Conseguem imaginar a Joana Marques (JM) ou o Ricardo Araújo Pereira (RAP) a gozarem forte com transexuais, islâmicos ou até gordos? Claro que não. Nem pensar. Por dois motivos. Primeiro, porque qualquer um desses humoristas (como todos os que são promovidos pelo poder) está do lado dos grandes interesses e não lhes toca nem num cabelo. Esses poderes fáticos têm uma agenda, da qual fazem parte, por exemplo, essas “minorias identitárias”, que devem ser protegidas com unhas e dentes e jamais satirizadas. São vacas sagradas, campos dogmáticos que não devem ser questionados.

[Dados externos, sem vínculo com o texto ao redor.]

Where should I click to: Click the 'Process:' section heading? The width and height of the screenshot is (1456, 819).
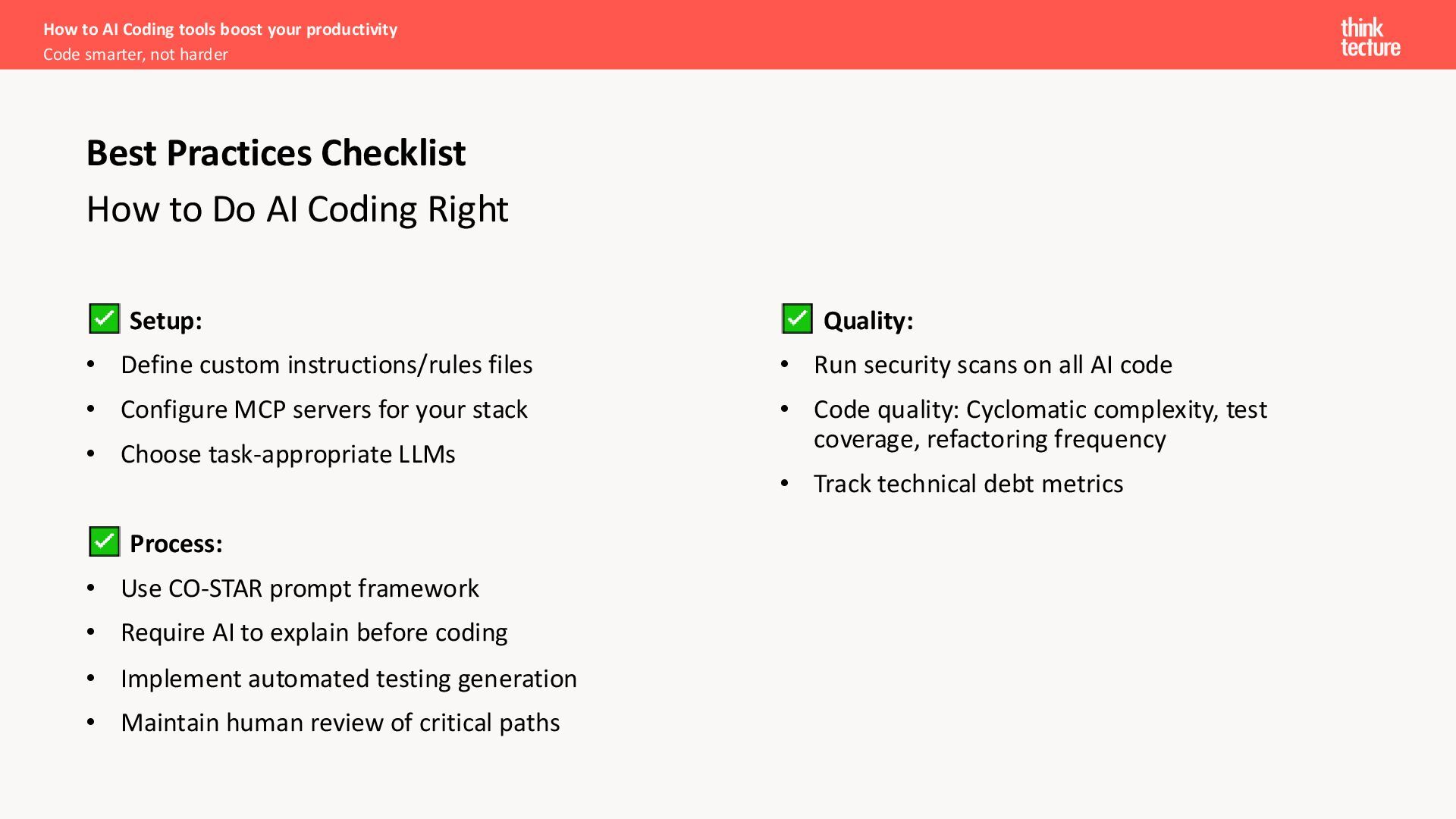point(176,544)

A comédia pode, de facto, elevar o pensamento crítico e isso é tudo o que não se pretende, tudo a ser evitado com as paródias dos bobos da corte. Zombam da arraia miúda e quando disparam a alguém realmente poderoso é em português suave e jamais de forma repetida e persecutória, ao contrário do que fazem com outros alvos fáceis.

Longe vão os tempos da sadia rebeldia dos Gato Fedorento, entretanto silenciados com contratos chorudos com a Meo, por exemplo. E honra seja feita a um dos membros do quarteto, o Tiago Dores, que prossegue na vereda destemida e mordaz.

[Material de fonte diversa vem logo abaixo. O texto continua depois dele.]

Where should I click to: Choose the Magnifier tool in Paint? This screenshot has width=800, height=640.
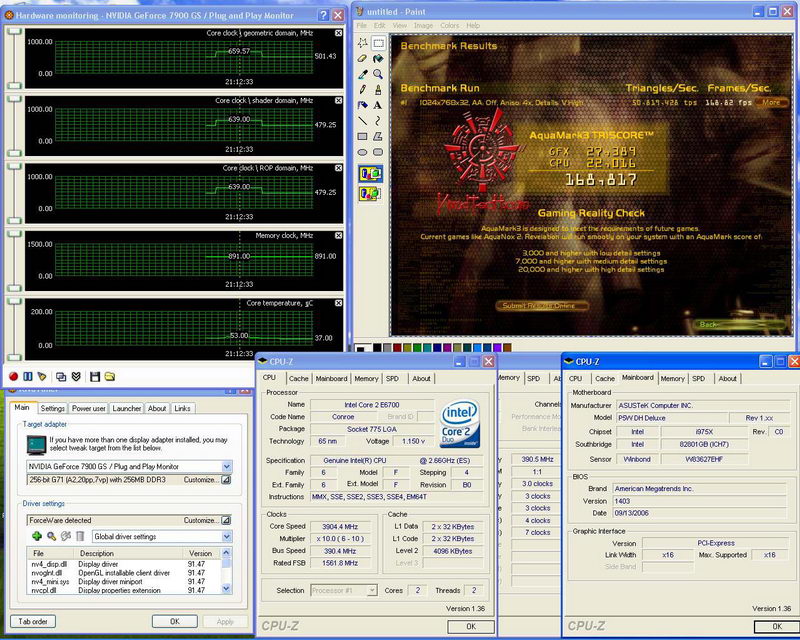click(x=379, y=73)
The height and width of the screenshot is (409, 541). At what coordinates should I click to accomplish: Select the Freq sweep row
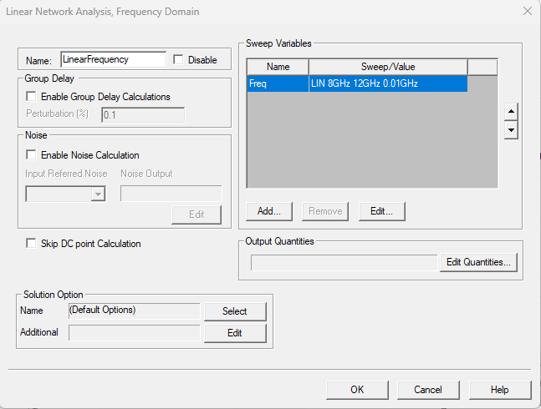pos(357,84)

Em segundo lugar, porque, ao contrário da tese que apresentaram tribunal, as palavras não são só palavras. Por exemplo: o que sentiria a JM se, todos os dias, uma outra criança na escola insultasse, humilhasse e escarnecesse do filho dela por ele gostar de brincar com bonecas, imagine-se? Ou o que sentiria o RAP se a namorada da filha a insultasse, como Sinel de Cordes insultou alguém do público?

Esses limites das palavras foram, de resto, reconhecidos pelo legislador através da tipificação de crimes como a difamação, uma forma particularmente agressiva de notícias falsas — as mesmas que as elites tanto insistem serem a raiz do mal.

Claro que isto resulta, desde logo, do tipo de piadas dos humoristas em causa que, incapazes de maior sofisticação, como rirem de si próprios, ou de afrontarem os costumes e os reis, praticam um espetáculo agressivo, com vista a ridicularizar a presa visada. Isso é legítimo? Talvez. Mas é abjeto, rasteiro e sintomático da nossa sociedade que seja glorificado. Não deve ser criminalizado mas tão pouco deve ser idealizado.

Até porque, convenhamos, quem quer que seja que se apresente sabujo ao poder, fraco com os fortes e forte com os fracos, munindo-se invariavelmente de dois pesos e duas medidas, tem um nome simples e eficaz: hipócrita.

A ditamole ou a demodura em que vivemos é essa máquina debulhadora que vai subornando e partindo a espinha a tudo o que lhe pode ser inconveniente, desde o jornalismo à ciência. O humor não lhe escapou e ele, que já foi a última fronteira da Liberdade, hoje não passa de propaganda do poder, opressão. Não sei se deste lado estão Anjos. Mas desse estão mesmo Demónios. O Diabo que ri.